Постепенно на нее обратили внимание веселые молодые люди из «Пионерской зорьки», каждое утро они выпускали в эфир двадцатиминутную передачу с бодрыми песнями, детскими письмами, «сюжетами» – в такой-то школе создали музей фронтовой славы, пятый «Б» взял шефство над верблюдом в зоопарке, тра-ля-ля, тра-ля-ля. Послушай, сказал однажды Валерий Иванович, не хочешь попробовать? Она взяла магнитофон, долго разбиралась, как включать, как выключать, и, невероятно волнуясь, потащила магнитофон на задание: там нужно было описать в «звуковых картинках» жизнь городского пионерского лагеря при каком-то парке культуры и отдыха, магнитофон был дико тяжелый, она долго ехала, с пересадками на автобусе, потом сидела в окружении детей и вожатых, каких-то теток с завода, и слушала всякий бред про комплексные планы и соревнование отрядов, за забором парка с воем проносились грузовики, рядом опять была стройка, она жутко боялась, что запись испорчена, что на нее будут орать, но пленку в тот же вечер взяли в работу: передачу делали с колес, быстро склеили, получилось неплохо. Наутро она слушала свой голос по радио, мучительно краснея, и мама внимательно на нее смотрела.

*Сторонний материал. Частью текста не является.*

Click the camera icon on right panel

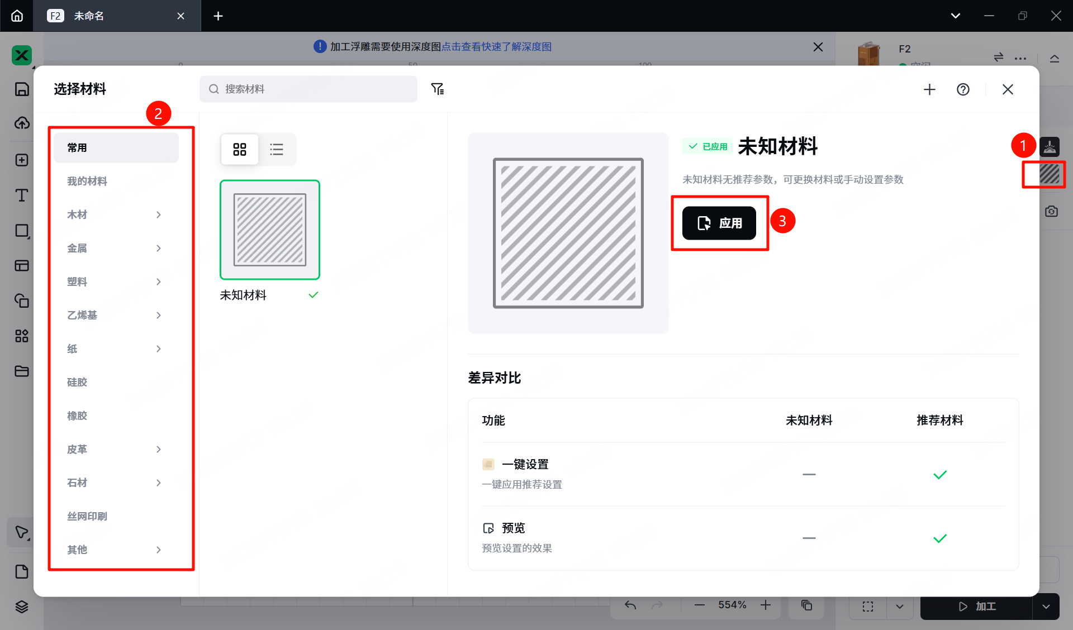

Но ей не захотелось «выходить в эфир» – ей больше нравилось смотреть из-за стеклянной стены, как записывали сказки или какие-нибудь викторины. На нее порой внимательно посматривал Владимир Винокур, заменивший в «Радионяне» уехавшего в Израиль Левенбука, намечалось прямо-таки знакомство. Валерий Иванович из «Пионерской зорьки» однажды попросил ее сходить за тортом, у заместителя главного редактора был юбилей: все купили, а тортик забыли. Она помчалась в гастроном на площади Восстания, сжимая в кармане три рубля, вернулась, когда все уже кончилось, но к чаю как раз успела, и когда она шла, уже в полумраке, в десятом часу вечера, по коридору, с ней вдруг что-то случилось – она встала как вкопанная.
Это было очень сильное чувство. Она не могла идти и почти не могла дышать.
Полина вдруг поняла, что может остаться здесь навсегда, что все так и думают: и мама, и ее подруга, устроившая ее сюда, и Николай Владимирович Литвинов, и тетки-секретарши, и Валерий Иванович, и товарищ Винокур, – все они думают, что она хочет быть такой, как они, слиться с ними, раствориться в этих коридорах, в этих студиях, но она – она не знает, зачем она здесь!